I have KNOX gateway setup for our Hadoop cluster and I have gone through KNOX WebHDFS examples. So far, I know that the below cURL commands can be used to create a directory and upload a single file.
curl -k -u username:password -X PUT https://localhost:8443/gateway/default/webhdfs/v1/user/testuser?op=MKDIRS
curl -i -k -u username:password -X PUT 'https://localhost:8443/gateway/default/webhdfs/v1/user/testuser/file1?op=CREATE'
curl -i -k -u username:password -T file1 -X PUT '{Value of Location header from command above}'
Now if I want to upload three files, say file2
, file3
, file4
to the HDFS location /user/testuser
, I have to execute the last two commands (from above) three times for three files respectively.
I want to know a way through which I can upload multiple files in a single go. Is there a way I could provide multiple files as input in one PUT
request?
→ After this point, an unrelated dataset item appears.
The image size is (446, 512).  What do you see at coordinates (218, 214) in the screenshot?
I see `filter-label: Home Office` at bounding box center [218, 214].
If there is none, I'm even okay with moving the files to a folder and the upload that folder instead with a single PUT
request.
Knox proxies the WebHDFS APIs. I do not think WebHDFS has the ability to upload multiple files or non-empty directory see WebHDFS File and Directory Operations so most likely you won't be able to do that.
The other option is to use a script (a bash script) that uses multiple PUT requests.